For your information, it would be impossible to accept an interpretation of Article 4 which would make the stocks of rubber acquired available only in case this country were at war. It has been the intention of this Government in all of its plans for reserve stocks to protect itself against interrupted supplies from abroad in time of major warfare, irrespective of whether this Government were a neutral or a belligerent; should the present war in Europe result in cessation or a major interruption of supplies of rubber from the East, this Government would of course expect to be free under the terms of Article 4 to use its reserve.
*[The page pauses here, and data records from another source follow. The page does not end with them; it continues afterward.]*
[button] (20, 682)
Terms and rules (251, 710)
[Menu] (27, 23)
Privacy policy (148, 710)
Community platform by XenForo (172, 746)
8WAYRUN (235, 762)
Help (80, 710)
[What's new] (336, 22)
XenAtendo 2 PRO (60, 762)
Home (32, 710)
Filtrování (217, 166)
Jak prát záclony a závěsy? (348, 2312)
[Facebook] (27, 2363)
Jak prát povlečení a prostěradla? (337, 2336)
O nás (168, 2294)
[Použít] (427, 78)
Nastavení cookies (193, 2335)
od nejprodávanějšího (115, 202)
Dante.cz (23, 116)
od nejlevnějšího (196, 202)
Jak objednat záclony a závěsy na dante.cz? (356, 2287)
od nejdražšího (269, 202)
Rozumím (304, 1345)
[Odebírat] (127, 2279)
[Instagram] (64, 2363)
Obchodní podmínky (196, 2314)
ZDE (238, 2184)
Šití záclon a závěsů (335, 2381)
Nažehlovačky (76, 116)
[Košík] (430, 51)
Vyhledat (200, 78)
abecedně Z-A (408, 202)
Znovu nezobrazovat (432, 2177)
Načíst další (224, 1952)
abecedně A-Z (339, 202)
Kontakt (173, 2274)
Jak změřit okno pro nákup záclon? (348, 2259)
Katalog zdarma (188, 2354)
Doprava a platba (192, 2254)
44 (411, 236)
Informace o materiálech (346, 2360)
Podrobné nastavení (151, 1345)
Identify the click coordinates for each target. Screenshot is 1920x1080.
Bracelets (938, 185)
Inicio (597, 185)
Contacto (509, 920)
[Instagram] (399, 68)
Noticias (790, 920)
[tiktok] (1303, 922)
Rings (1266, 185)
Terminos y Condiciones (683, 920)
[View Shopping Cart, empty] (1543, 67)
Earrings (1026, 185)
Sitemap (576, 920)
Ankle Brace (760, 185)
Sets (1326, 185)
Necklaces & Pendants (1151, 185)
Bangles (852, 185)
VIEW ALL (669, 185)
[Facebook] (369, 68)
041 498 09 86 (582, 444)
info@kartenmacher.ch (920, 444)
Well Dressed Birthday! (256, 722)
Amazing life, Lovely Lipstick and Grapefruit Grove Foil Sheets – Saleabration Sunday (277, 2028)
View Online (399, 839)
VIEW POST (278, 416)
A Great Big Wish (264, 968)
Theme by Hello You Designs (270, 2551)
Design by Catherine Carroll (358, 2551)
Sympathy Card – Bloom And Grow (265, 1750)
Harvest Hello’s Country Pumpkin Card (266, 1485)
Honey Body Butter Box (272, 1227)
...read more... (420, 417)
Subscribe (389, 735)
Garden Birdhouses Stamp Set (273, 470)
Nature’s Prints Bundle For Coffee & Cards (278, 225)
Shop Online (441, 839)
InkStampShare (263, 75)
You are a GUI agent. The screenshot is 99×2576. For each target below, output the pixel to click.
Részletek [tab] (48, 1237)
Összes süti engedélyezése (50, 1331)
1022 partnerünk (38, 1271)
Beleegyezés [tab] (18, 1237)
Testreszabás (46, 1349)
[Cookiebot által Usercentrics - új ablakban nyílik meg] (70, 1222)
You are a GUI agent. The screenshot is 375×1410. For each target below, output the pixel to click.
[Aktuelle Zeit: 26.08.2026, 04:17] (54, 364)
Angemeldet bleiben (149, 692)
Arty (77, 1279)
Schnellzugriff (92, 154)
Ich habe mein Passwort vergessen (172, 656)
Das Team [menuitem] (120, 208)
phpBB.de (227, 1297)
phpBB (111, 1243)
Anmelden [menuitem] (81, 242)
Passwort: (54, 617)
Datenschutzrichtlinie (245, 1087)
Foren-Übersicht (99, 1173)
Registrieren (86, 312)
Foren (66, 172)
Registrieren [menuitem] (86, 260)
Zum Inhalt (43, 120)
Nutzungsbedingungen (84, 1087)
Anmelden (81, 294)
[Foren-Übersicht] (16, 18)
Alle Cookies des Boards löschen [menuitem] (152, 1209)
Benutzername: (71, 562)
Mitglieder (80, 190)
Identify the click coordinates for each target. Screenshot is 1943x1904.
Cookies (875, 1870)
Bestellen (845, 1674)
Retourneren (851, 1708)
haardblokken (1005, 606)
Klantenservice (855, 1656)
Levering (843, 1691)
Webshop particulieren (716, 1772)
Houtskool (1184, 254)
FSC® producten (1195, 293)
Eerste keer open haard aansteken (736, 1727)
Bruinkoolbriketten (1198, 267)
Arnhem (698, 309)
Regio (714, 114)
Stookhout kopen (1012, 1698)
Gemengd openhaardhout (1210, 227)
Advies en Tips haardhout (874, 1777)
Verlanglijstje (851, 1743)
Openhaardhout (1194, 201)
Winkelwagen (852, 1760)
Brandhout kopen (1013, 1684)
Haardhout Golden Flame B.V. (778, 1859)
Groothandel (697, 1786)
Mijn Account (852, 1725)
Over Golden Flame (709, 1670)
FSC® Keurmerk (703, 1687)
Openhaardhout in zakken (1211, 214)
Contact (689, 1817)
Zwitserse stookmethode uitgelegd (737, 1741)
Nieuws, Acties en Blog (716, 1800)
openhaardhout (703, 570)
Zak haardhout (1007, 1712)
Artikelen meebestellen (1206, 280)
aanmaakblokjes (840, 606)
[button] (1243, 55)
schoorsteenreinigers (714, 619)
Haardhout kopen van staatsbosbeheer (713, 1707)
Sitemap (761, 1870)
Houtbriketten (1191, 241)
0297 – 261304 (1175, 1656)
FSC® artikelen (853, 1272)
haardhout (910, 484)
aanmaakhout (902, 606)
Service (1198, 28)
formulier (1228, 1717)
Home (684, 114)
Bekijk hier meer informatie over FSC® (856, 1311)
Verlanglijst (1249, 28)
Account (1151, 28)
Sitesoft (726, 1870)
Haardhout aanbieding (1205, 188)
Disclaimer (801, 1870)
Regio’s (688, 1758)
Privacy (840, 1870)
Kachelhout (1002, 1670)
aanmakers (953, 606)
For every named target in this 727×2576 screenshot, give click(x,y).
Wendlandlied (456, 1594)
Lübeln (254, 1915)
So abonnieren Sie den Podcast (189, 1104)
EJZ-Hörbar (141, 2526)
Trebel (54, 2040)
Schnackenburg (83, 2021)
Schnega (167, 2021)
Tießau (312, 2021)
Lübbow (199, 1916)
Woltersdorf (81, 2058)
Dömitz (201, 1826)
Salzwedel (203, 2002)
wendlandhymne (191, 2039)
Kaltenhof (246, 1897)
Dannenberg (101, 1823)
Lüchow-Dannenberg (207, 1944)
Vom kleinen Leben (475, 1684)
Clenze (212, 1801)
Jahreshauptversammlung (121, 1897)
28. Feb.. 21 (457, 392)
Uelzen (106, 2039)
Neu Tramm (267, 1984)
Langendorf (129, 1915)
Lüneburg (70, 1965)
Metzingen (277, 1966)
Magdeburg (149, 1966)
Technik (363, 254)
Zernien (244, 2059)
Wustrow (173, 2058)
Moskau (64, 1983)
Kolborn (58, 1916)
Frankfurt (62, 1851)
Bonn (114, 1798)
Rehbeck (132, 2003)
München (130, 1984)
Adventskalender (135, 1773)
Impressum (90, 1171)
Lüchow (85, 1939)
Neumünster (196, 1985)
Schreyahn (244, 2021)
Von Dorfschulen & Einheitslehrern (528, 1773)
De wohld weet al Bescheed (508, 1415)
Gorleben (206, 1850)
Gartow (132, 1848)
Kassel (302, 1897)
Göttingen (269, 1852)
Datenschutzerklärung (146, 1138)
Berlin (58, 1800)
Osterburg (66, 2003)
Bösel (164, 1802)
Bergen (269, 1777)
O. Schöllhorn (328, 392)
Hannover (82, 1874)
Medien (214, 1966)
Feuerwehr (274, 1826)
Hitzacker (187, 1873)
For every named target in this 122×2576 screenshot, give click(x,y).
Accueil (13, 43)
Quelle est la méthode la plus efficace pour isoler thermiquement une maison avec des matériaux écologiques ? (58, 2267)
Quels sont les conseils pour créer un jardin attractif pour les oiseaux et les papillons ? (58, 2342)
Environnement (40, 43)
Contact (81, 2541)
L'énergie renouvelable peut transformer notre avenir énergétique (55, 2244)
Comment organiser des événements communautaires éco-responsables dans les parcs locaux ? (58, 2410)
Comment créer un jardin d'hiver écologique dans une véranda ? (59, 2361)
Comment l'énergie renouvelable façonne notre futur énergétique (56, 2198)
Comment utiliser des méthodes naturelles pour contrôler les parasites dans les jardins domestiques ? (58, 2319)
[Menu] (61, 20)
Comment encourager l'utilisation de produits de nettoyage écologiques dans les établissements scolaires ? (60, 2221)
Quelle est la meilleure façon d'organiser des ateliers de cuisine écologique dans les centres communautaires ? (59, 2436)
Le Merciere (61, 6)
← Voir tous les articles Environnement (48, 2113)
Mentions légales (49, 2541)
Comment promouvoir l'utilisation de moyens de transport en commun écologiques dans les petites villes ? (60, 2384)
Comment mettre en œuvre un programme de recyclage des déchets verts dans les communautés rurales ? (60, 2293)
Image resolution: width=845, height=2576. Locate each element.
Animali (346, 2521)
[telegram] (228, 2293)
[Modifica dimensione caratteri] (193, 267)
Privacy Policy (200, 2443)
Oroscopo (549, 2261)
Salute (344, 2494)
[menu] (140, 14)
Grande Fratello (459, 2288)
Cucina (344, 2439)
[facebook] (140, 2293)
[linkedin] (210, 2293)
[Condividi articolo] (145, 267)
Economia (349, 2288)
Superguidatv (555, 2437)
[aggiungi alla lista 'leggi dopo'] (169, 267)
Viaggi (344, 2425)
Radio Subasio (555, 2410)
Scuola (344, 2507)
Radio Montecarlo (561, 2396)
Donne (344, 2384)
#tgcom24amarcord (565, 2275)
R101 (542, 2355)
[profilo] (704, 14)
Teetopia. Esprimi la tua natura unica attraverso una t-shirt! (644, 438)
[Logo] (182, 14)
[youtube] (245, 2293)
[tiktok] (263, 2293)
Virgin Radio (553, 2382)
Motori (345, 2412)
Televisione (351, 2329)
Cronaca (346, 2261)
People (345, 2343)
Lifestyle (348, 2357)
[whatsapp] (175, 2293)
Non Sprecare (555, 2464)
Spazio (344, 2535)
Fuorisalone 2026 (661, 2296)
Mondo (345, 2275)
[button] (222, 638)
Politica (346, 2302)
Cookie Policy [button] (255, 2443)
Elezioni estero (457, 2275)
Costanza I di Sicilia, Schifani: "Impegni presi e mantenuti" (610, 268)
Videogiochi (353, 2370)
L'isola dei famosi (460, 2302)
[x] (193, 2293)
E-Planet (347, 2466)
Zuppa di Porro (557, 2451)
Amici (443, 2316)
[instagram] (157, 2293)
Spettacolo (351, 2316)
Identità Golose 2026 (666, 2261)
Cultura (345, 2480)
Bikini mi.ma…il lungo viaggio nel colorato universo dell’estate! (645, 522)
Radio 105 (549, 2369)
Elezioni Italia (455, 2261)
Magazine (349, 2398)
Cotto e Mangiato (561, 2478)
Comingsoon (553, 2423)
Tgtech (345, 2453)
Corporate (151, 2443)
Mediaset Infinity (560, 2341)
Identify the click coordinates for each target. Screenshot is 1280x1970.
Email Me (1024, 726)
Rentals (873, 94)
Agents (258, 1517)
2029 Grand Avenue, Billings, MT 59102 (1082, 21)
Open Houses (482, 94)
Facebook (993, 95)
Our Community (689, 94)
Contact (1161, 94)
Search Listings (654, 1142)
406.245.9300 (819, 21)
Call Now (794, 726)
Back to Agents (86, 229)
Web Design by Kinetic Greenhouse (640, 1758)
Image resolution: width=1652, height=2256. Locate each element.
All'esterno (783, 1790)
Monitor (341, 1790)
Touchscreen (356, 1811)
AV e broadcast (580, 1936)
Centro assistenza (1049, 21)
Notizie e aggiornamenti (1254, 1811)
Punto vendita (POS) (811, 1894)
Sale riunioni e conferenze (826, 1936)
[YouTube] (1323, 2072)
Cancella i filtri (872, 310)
Regarding the rumor reported in your no. 1776, September 22, to the effect that American manufacturers have been buying “hand over fist” in London and in the Middle East, Viles has informed Campbell that a survey of purchases by American manufacturers indicates clearly that the only purchases being made in the East are those normally made there by some manufacturers and that only an occasional purchase of a C. I. F. New York contract has been made in London. Manufacturers continue to remain out of the New York market and are of the opinion that a resumption of normal purchases in the market will cause speculative price increases unless the International Committee announces an extra 10-percent fourth quarter release.